Diego A. Salas-Márquez, Departamento de Hemodinamia y Cardiología Intervencionista, Fundación Clínica Shaio, Bogotá, Colombia
Edgar F. Hurtado, Departamento de Hemodinamia y Cardiología Intervencionista, Fundación Clínica Shaio, Bogotá, Colombia
Wilmer A. Cely, Departamento de Cardiología No Invasiva, Fundación Clínica Shaio, Bogotá, Colombia
Fernán Mendoza, Capítulo de Falla Cardíaca, Trasplante Cardíaco e Hipertensión Pulmonar, Asociación Sociedad Colombiana de Cardiología y Cirugía Cardiovascular, Bogotá; Departamento de Cardiología, Fundación Clínica SHAIO, Bogotá; Colombia
Introduction: Functional mitral regurgitation is defined as regurgitation of blood flow from the left ventricle to the left atrium during the systole ventricular, which produces at short term, a heart failure because of a geometric alteration, that leads to a poor functioning of the papillary muscles and chordae tendinae, due to blood flow compensation.
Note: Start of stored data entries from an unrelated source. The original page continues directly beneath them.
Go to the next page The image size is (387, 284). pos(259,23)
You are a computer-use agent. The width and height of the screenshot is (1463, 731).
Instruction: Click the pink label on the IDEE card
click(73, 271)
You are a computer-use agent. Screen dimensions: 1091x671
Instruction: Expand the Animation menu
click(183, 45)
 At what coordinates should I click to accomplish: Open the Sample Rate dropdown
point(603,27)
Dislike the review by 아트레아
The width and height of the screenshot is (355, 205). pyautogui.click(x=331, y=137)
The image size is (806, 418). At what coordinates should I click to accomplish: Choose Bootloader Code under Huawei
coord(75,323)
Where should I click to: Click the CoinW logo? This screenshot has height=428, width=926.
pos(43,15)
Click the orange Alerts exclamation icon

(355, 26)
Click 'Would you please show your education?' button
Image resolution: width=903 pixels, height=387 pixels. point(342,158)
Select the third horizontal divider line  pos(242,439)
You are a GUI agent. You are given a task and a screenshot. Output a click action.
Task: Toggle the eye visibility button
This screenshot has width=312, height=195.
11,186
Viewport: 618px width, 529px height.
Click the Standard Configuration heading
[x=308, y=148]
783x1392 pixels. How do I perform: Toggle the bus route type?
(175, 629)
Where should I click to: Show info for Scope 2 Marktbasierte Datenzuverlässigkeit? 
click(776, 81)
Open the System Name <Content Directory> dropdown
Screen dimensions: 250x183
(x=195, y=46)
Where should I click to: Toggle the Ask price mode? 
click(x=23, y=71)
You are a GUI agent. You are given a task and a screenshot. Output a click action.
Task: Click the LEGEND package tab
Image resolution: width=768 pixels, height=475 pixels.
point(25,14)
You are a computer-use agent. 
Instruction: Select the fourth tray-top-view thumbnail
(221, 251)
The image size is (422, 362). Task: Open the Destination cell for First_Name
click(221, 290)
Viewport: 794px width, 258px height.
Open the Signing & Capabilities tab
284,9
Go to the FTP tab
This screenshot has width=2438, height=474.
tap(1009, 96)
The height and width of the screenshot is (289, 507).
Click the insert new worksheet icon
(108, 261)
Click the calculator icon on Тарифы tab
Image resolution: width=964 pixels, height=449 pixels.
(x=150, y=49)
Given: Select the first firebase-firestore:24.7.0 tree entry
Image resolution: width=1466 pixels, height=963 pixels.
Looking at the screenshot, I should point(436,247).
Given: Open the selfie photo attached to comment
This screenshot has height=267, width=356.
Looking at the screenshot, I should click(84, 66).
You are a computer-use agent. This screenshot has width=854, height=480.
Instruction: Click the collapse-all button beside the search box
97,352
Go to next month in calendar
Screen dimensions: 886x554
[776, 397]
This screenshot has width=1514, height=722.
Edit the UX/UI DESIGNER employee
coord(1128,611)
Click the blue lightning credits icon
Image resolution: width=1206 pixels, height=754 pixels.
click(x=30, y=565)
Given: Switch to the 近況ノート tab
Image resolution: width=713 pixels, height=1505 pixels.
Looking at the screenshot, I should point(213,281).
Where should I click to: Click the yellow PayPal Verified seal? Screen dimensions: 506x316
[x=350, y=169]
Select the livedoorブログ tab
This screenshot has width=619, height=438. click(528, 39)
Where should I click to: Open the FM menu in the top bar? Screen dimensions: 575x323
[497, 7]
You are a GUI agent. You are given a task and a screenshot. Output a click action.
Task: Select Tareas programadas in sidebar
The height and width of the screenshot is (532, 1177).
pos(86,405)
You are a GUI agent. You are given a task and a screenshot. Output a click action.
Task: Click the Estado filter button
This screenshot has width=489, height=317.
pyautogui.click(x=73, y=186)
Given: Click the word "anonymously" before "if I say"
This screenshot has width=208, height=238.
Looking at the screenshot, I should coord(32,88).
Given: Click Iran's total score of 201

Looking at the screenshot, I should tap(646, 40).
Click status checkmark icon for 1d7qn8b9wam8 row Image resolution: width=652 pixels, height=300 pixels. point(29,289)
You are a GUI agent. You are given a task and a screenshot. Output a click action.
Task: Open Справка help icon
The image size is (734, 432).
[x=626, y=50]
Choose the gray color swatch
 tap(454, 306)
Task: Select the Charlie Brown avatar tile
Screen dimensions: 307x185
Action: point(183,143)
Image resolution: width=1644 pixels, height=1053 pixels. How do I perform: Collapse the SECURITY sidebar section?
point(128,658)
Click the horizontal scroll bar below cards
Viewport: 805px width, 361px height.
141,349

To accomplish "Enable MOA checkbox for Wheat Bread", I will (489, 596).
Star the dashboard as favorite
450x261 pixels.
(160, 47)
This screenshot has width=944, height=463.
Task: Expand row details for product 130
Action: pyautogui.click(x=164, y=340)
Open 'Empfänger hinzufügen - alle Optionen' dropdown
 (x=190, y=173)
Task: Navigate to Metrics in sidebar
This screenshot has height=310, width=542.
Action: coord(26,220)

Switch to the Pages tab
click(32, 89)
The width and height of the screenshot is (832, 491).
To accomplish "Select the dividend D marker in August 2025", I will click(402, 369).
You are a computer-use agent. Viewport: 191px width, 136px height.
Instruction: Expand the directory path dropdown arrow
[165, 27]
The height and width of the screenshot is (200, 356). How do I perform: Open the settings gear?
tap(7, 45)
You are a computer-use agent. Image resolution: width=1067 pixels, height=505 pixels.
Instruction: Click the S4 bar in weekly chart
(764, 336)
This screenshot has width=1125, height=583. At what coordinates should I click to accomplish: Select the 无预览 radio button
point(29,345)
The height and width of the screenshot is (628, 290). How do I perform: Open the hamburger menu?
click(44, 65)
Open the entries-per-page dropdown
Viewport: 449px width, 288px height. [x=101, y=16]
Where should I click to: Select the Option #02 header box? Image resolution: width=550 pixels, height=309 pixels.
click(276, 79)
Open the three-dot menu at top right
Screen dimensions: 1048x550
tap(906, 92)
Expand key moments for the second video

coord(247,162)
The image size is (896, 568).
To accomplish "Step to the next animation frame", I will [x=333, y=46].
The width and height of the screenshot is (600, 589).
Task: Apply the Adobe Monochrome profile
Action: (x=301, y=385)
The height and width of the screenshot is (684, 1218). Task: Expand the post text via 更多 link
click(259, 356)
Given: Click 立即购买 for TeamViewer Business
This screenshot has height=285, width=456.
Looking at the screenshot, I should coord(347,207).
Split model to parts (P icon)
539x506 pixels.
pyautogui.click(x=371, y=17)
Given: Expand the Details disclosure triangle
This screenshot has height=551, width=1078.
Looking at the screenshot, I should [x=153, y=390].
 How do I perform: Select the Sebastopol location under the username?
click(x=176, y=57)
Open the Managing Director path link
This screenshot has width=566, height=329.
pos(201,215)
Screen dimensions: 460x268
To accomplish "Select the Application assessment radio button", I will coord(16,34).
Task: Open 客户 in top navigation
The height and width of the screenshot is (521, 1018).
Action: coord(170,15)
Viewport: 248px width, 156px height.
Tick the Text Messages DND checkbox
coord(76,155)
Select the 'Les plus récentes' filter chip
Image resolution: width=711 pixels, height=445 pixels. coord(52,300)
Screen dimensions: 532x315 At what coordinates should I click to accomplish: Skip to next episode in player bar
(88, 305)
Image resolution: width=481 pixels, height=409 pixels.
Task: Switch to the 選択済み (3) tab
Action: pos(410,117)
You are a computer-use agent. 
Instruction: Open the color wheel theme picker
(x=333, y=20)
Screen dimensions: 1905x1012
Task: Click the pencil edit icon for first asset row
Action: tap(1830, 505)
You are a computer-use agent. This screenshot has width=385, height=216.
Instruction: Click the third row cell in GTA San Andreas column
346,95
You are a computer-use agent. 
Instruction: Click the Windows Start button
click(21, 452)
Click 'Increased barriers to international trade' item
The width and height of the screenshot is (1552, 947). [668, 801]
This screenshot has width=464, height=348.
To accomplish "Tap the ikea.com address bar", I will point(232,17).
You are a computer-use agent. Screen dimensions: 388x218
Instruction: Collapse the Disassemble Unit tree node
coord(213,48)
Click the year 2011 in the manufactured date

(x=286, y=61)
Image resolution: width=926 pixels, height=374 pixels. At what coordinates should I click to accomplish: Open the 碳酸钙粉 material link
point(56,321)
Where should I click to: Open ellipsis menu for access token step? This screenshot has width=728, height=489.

Percutaneous treatment with Mitraclip (Abbott Vascular) has shown an improvement in mortality, morbidity and quality of life in patients with severe functional mitral regurgitation. Objective: To describe COAPT score in patients with functional mitral regurgitation after receiving management with the Mitraclip® device in a cardiovascular institution between July of 2016 and May 2024. Methods: An observational descriptive study was performed with the application of a risk index score. Results: 59 patients met inclusion criteria for the study. The mean age was 71 ± 8.3 years old, 83% had arterial hypertension, 74.5% hypercholesterolemia, 57.6% coronary heart disease and 23% previous cardiac revascularization. There were 25 heart failure hospitalizations during two year-long (42.3% of the population), and 4 mortality events (6.77% 2-year-long period). Left ventricular ejection fraction (LVEF) less than 25% (OR: 7.38; 95% CI: 1.83-28.9), left ventricle end-systole diameter greater than 5.5 cm (OR: 3.56; 95% CI: 1.1-10.9) and left ventricular end-diastole diameter greater than 7.5 cm (OR: 25.3; 95% CI: 1.2-509) are predictors of hospitalization for heart failure, but not of mortality with significant results. Conclusions: The COAPT score in the study population did not show significant results for mortality, although left ventricular diameter measurements (both systolic and diastolic) as well as LVEF less than 25% are predictors for hospitalization for heart failure in two years of follow up.
Keywords: Heart failure. Mortality prediction. Transcatheter edge to edge repair. Functional mitral regurgitation.